Set exercise> Edit the records below by replacing every "At what coordinates should I click to accomplish:" with "Which point should I click for:", leaving everything else unchanged.

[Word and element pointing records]
::::

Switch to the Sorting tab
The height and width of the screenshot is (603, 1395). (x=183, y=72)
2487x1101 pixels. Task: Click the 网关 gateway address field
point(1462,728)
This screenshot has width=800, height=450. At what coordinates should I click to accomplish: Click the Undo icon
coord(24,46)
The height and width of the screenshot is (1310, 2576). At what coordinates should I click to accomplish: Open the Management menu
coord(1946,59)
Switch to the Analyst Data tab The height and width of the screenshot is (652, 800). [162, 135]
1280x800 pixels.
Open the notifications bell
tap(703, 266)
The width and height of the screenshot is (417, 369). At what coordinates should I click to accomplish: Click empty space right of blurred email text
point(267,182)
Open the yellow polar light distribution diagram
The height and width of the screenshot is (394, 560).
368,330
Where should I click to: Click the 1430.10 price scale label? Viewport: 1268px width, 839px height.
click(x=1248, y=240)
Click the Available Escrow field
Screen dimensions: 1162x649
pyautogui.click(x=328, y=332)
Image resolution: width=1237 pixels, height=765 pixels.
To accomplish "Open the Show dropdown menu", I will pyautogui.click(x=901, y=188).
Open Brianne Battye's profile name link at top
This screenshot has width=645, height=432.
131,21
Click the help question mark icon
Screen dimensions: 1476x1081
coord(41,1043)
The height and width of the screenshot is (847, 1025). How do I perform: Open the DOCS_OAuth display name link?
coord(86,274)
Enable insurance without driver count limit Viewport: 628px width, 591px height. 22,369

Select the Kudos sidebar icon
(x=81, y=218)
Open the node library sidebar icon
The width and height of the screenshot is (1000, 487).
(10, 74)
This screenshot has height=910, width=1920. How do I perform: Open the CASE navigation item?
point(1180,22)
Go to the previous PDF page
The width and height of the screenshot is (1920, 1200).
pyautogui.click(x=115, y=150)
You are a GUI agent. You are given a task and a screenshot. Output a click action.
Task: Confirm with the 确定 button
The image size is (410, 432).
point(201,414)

::::

Final result>
Switch to the Sorting tab
The height and width of the screenshot is (603, 1395). (x=183, y=72)
2487x1101 pixels. Task: Click the 网关 gateway address field
point(1462,728)
This screenshot has width=800, height=450. Which point should I click for: Click the Undo icon
coord(24,46)
The height and width of the screenshot is (1310, 2576). Which point should I click for: Open the Management menu
coord(1946,59)
Switch to the Analyst Data tab The height and width of the screenshot is (652, 800). [162, 135]
1280x800 pixels.
Open the notifications bell
tap(703, 266)
The width and height of the screenshot is (417, 369). Which point should I click for: Click empty space right of blurred email text
point(267,182)
Open the yellow polar light distribution diagram
The height and width of the screenshot is (394, 560).
368,330
Where should I click to: Click the 1430.10 price scale label? Viewport: 1268px width, 839px height.
click(x=1248, y=240)
Click the Available Escrow field
Screen dimensions: 1162x649
pyautogui.click(x=328, y=332)
Image resolution: width=1237 pixels, height=765 pixels.
To accomplish "Open the Show dropdown menu", I will pyautogui.click(x=901, y=188).
Open Brianne Battye's profile name link at top
This screenshot has width=645, height=432.
131,21
Click the help question mark icon
Screen dimensions: 1476x1081
coord(41,1043)
The height and width of the screenshot is (847, 1025). How do I perform: Open the DOCS_OAuth display name link?
coord(86,274)
Enable insurance without driver count limit Viewport: 628px width, 591px height. 22,369

Select the Kudos sidebar icon
(x=81, y=218)
Open the node library sidebar icon
The width and height of the screenshot is (1000, 487).
(10, 74)
This screenshot has height=910, width=1920. How do I perform: Open the CASE navigation item?
point(1180,22)
Go to the previous PDF page
The width and height of the screenshot is (1920, 1200).
pyautogui.click(x=115, y=150)
You are a GUI agent. You are given a task and a screenshot. Output a click action.
Task: Confirm with the 确定 button
The image size is (410, 432).
point(201,414)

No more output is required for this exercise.